- You were previously assigned 35 U.S.C. 100 and 101. Read them again. Also read 35 U.S.C. 112.
- Read David V. Radack, Reading and Understanding Patent Claims.
- Carefully read U.S. Patent No. 6,263,732 for the OXO measuring cup. We’ll use that to discuss a number of patent-related issues.
- Take a look at the actual product and watch the video about the cup.
Be prepared to discuss the following questions.
- Cover. Who is the inventor? The assignee? When will the patent expire?
- Subject matter. What is patented? A process, machine, manufacture, or composition of matter? A “new and useful improvement thereof”? What other patents might arguably arise from this measuring cup? Be expansive in your thinking.
- Prior art. See the “References cited” (p. 1). These are “prior references” or “prior art” that the inventor and PTO know of. Novelty and nonobviousness are measured against the preexisting technology, or “prior art.” There may be other prior art out there beyond that cited in the patent. As we’ll later learn, such prior art may serve to invalidate a patent for lack of novelty (section 102) or due to obviousness (section 103). Can you think of things that might qualify as prior art? Where might you look for them? Find an example, bring it or the link to class.
- Novelty/nonobviousness/utility. What is unique about the OXO measuring cup? We haven’t yet studied these terms, so I’ll ask you in lay terms: do you think the cup is novel, nonobvious, and useful? Why?
- Specification. Examine the drawings and numbers. Note that the numbers are used in both the drawings and the written description (together, the “specification”). Use the numbers in the drawings on pages 1-3 to decipher the written description on pages 4-5. Be ready to discuss both.
- Enablement. The specification must “contain a written description of the invention, and of the manner and process of making and using it, in such full, clear, concise, and exact terms as to enable any person skilled in the art to which it pertains.” The “person skilled in the art” is known in patent law as the PHOSITA (person having ordinary skill in the art). What is the relevant “art” here? Does this patent allow (i.e., “enable”) such a person to be able to “practice” the patent (i.e., make or use the invention)?

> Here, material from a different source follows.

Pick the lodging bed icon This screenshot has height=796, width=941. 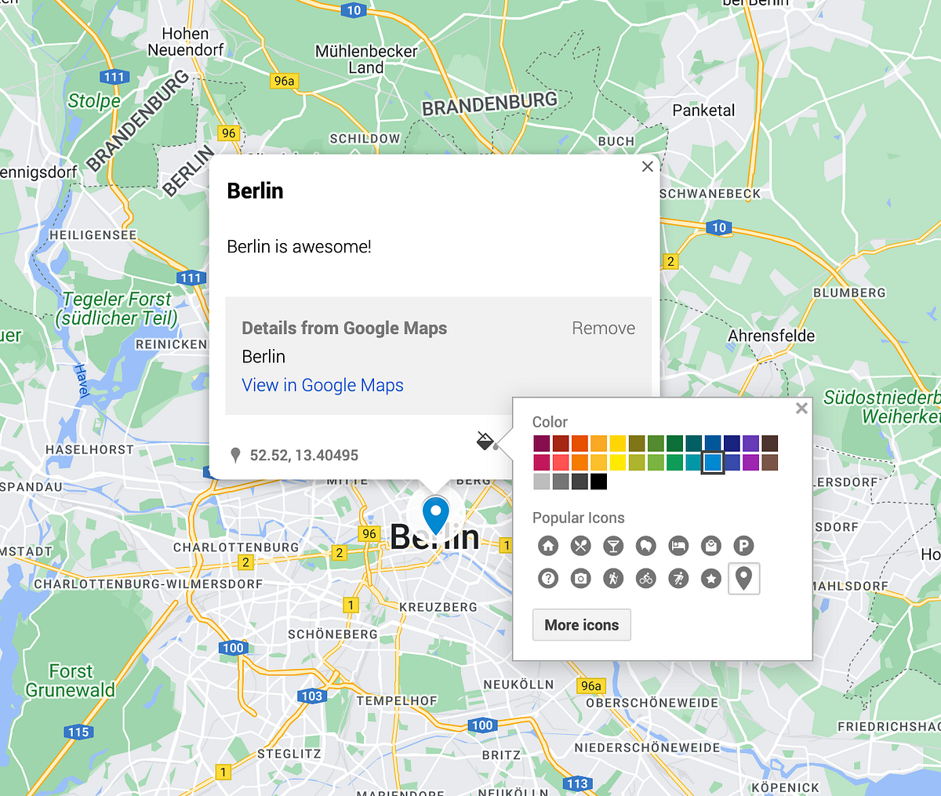click(678, 546)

- Best mode. The “preferred embodiment” a/k/a “best mode” is required by Section 112. The inventor must “set forth the best mode contemplated by the inventor or joint inventor of carrying out the invention.” That doesn’t mean the best mode in the world, just the best one known to the inventor.
- Claims. The claims start on page 5 (“What is claimed is . . . .”). What does the patent claim? Does the written specification help in giving meaning to terms used (such as “ramps”)?